Tout cela a évidemment contribué à la popularité de Blatter chez les décideurs du foot africain. Président de la Fédération de RD Congo et fraîchement élu au comité exécutif, Constant Omari juge par exemple "largement positive" son action en Afrique. "Il a, dit-il, contribué à combler une partie du fossé qui séparait le foot africain du foot européen ou sud-américain. Grâce à l’argent de la Fifa, les structures ont pu être améliorées." Lors d’une récente interview à la chaîne égyptienne Nile Sports, Blatter a même encouragé les pays africains qui en ont la possibilité à faire acte de candidature à l’organisation de la Coupe du monde 2026. Il a cité l’Égypte, le Maroc, le Ghana et l’Afrique du Sud. "Ce n’était pas une phrase en l’air, poursuit Omari. Blatter est à l’écoute du continent. Et celui-ci a prouvé en 2010 qu’il pouvait organiser une telle compétition."
Mais la politique africaine de "tonton Blatter", comme on le surnomme, a aussi des côtés obscurs. Grand spécialiste du continent (il fut le sélectionneur du Bénin et du Burkina), l’entraîneur belge René Taelman n’y va pas avec le dos de la cuillère dans le magazine So Foot. Blatter ? C’est "le tonton suisse qui vient donner des enveloppes". Une manière ironique de reprendre à son compte les soupçons de corruption et de clientélisme qui pèsent sur le système.
"Le fait que Blatter soit majoritairement soutenu par les Africains ne m’étonne pas du tout, grince Joseph-Antoine Bell, l’ancien gardien de buts des Lions indomptables camerounais. Hayatou est là depuis 1988 et son prédécesseur [l’Éthiopien Ydnekatchew Tessema] était resté en place de 1972 à 1987. Et c’est la même chose à la Fifa. Les Africains connaissent encore mal la démocratie. Ils considèrent que la présidence est une rente à vie. Blatter a vite compris le truc. Il a enrichi la Fifa et redistribué une partie de l’argent aux fédérations africaines. Le problème est que les dirigeants en question n’en ont pas fait grand-chose."

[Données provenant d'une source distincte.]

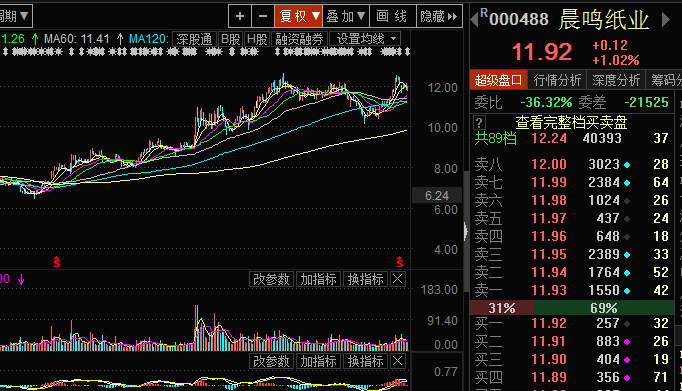The width and height of the screenshot is (682, 391).
Task: Switch to the 深度分析 tab
Action: coord(616,80)
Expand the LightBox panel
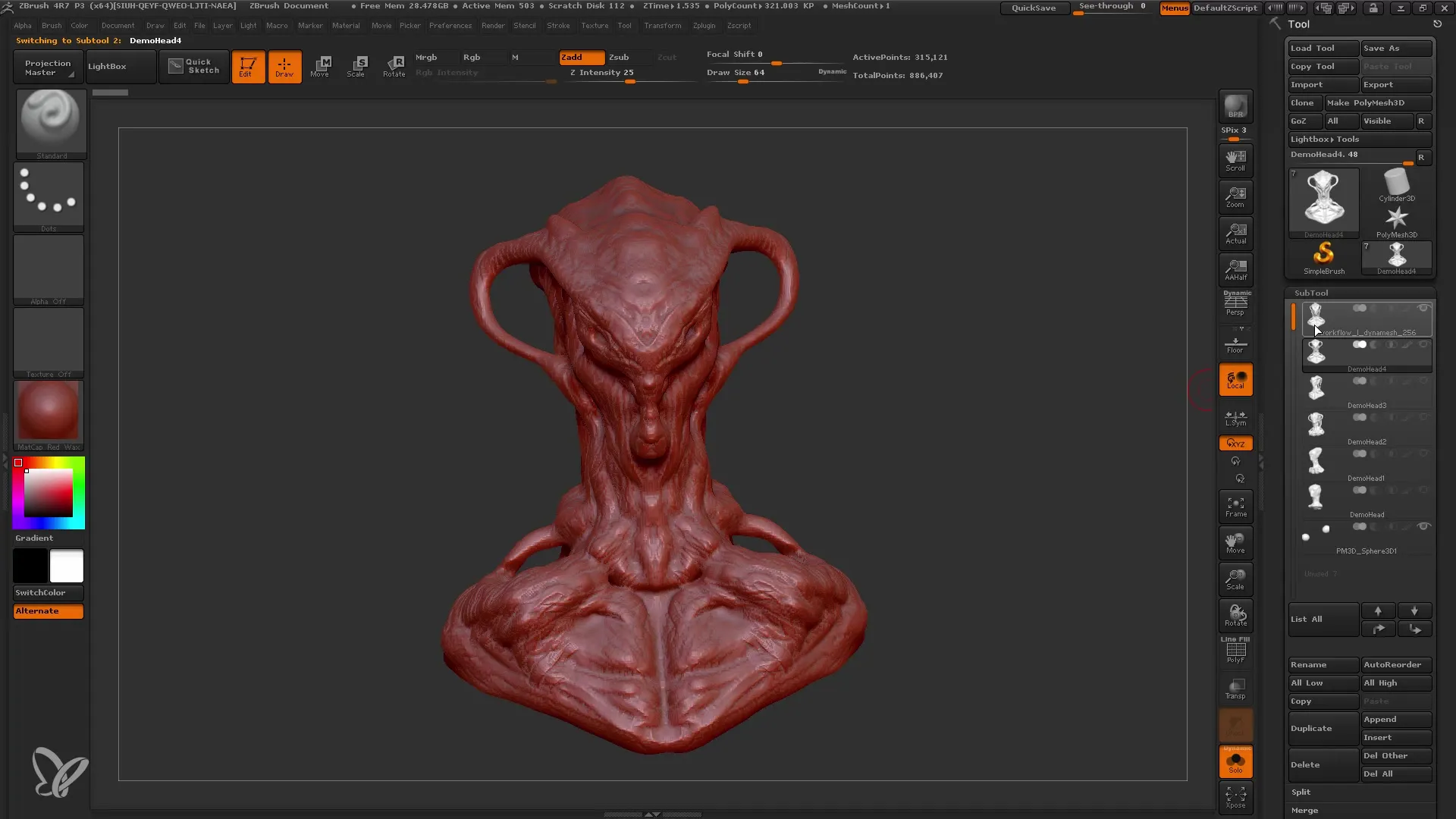 click(119, 65)
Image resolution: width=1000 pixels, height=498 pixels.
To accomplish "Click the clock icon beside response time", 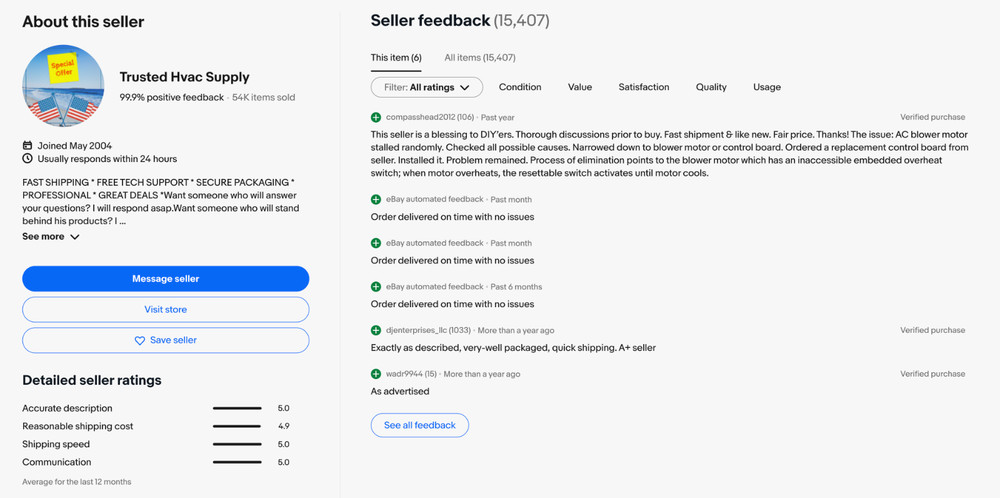I will coord(27,159).
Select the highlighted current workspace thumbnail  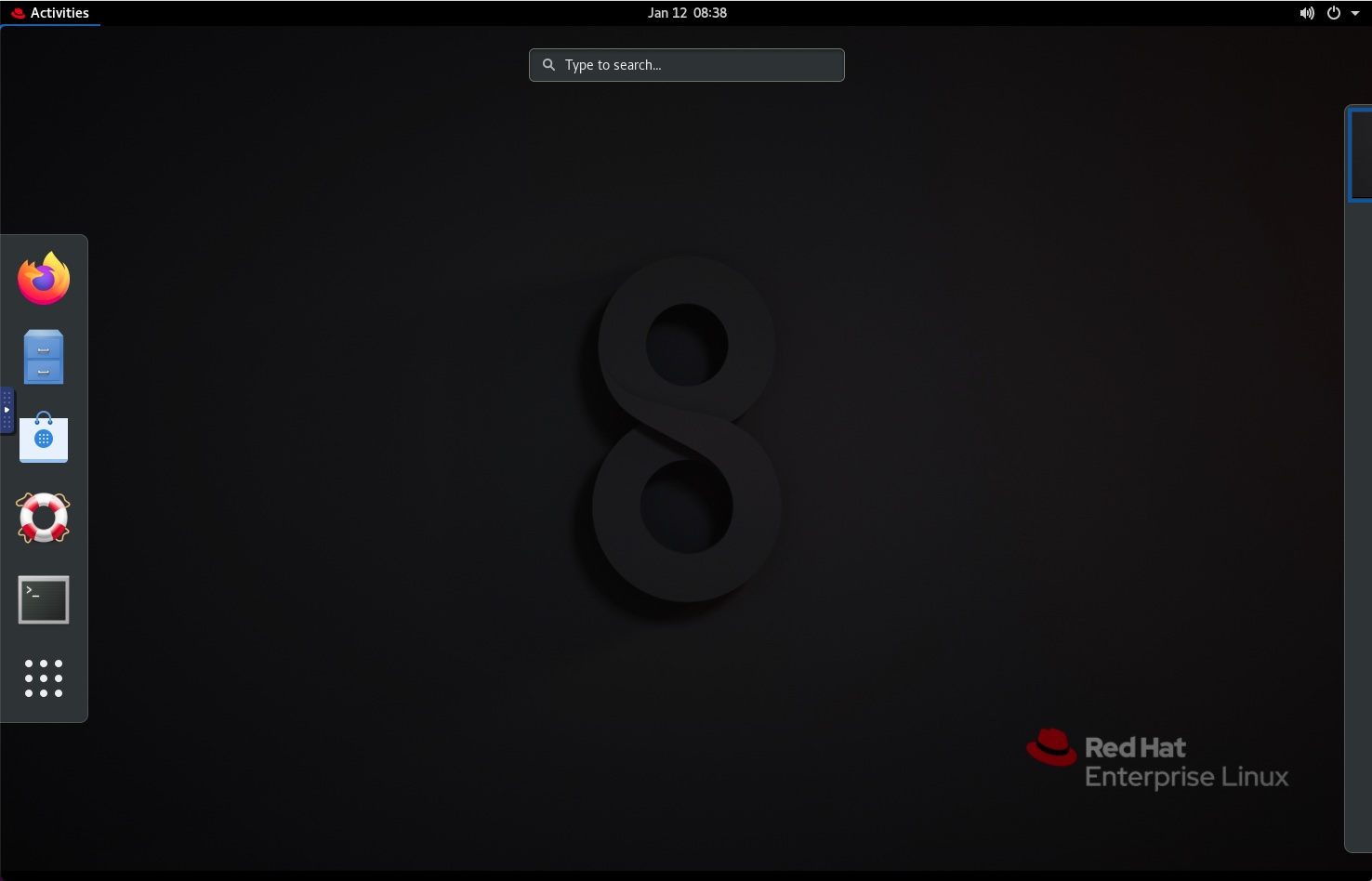tap(1361, 153)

L’Afrique choyée par la Fifa
Il est certain que la Fifa n’est pas toujours très regardante quant à l’utilisation qui est faite de la manne qu’elle distribue. "Il est arrivé que des ministres des Sports ne soient même pas informés qu’elle versait de l’argent aux fédérations. L’Afrique est le continent où la Fifa a le plus investi ces dernières années, et c’était nécessaire. Il y a eu des résultats positifs, mais le problème est que personne ne sait au juste où vont ces fonds", regrette le Suisse Guido Tognoni, ancien chef de la division des compétitions de la fédération internationale. Omari ne nie pas ces dérives, mais estime que la vigilance s’est accrue. "L’ombre de la corruption plane, explique-t-il. Il n’est donc guère étonnant que des présidents de fédération soutiennent Blatter sans réserve. C’est un jeu très politique, et le président de la Fifa, qui ne fait jamais rien au hasard, est dans son rôle, même s’il est réellement attaché au continent." La réciproque, on l’a vu, est vraie. Le monde du foot n’a pas oublié l’affront fait à Hayatou, candidat à la présidence de la Fifa en 2002 et bien incapable d’empêcher le Suisse de conserver son fauteuil. "Hayatou avait annoncé sa candidature à Paris et pas à Bamako alors que la CAN 2002 avait lieu au Mali, se souvient Bell. Les Africains n’avaient pas apprécié et avaient majoritairement voté Blatter."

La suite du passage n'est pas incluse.